In the coming weeks, the Supreme Court could rule that only customers in state-run Obamacare marketplaces are eligible for federal subsidies.
If the court does agree with the plaintiffs in King v. Burwell, it could make the health care coverage unaffordable for millions. The ruling could effectively upend the entire health care law, creating an even bigger rift between the mostly-blue states that have embraced aspects of Obamacare and the red states that haven't.
However, more than two dozen Democrats and Republicans told the New York Times that this is never what they intended.
"It was never part of our conversations at any point," said former Sen.

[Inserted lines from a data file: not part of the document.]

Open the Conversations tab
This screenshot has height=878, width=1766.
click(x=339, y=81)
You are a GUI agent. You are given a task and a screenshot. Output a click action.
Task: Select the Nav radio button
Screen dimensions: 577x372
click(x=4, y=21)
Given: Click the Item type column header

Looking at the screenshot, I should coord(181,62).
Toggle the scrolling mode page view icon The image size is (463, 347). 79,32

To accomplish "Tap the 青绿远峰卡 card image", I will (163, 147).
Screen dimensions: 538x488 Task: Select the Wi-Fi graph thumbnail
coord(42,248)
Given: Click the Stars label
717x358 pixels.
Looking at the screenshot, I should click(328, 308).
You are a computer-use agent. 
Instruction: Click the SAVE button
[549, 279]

Olympia Snowe, a Maine Republican who helped draft the law as part of the Senate Finance Committee. "Why would we have wanted to deny people subsidies?"
The King v. Burwell case rests on the interpretation of one sentence in the Affordable Care Act: Section 1311 of the law says the federal government will give subsidies to eligible consumers who buy insurance from an exchange "established by the State."

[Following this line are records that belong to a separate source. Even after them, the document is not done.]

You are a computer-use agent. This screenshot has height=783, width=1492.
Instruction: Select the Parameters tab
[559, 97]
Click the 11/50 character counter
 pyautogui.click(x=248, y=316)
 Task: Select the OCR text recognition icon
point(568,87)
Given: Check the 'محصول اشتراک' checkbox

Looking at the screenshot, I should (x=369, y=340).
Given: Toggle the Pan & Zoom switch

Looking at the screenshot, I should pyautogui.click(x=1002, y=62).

The conservative plaintiffs argue that Congress explicitly denied subsidies to any customers who buy insurance on the federally-run marketplace. If that's case, as many as 7.5 million Americans could lose access to subsidies.

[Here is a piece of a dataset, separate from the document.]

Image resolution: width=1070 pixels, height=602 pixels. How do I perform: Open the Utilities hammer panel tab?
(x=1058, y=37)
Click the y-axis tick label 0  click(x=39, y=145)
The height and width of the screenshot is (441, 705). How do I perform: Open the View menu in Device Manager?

Congressional intent is one major factor that the Supreme Court will consider in this case, and the Times' reporting gives the latest confirmation that Congress never intended to deny subsidies to any customers. The Democrats and Republicans interviewed "described the words as 'inadvertent,' 'inartful' or 'a drafting error,'" the Times' Robert Pear wrote. "But none supported the contention of the plaintiffs."
Before the Supreme Court agreed to consider this case, seven high-ranking Democrats who helped craft Obamacare, as well as dozens of state lawmakers, filed a brief with the court to explain the true intent of the law. "The purpose of the tax credit provision was to facilitate access to affordable insurance through the Exchanges--not, as Appellants would have it, to incentivize the establishment of state Exchanges above all else, and certainly not to thwart Congress's fundamental purpose of making insurance affordable for all Americans," they wrote.
Additionally, congressional staffers who helped draft the law told the Washington Post last year that there was no intent to deny subsidies to federal Obamacare shoppers.
The origins of the phrase "established by the State" appears to lie in the merging of two different drafts of the bill -- one written by the Senate Finance Committee and one written by the Senate Health, Education, Labor and Pensions (HELP) Committee. The HELP Committee's draft clearly allowed the distribution of subsidies in states that relied on the federal marketplace. The Finance Committee's draft did not. Conservatives argue that Congress, in its final version, must have deliberately omitted the HELP Committee's endorsement of nationwide subsidies.
When then-Senate Majority Leader Harry Reid, D-Nevada, merged the two bills, he left out a key line from the HELP Committee's bill, which clarified that the federal marketplace "shall be deemed to be a participating state." However, the Times reports that the omission wasn't intentional.
"I remember meeting after meeting in which we went through the language of the legislation line by line," Robert D. Greenawalt, who worked as a senior tax adviser to Reid, told the Times. "I do not recall any discussion of a distinction between federal and state exchanges for the purpose of subsidies."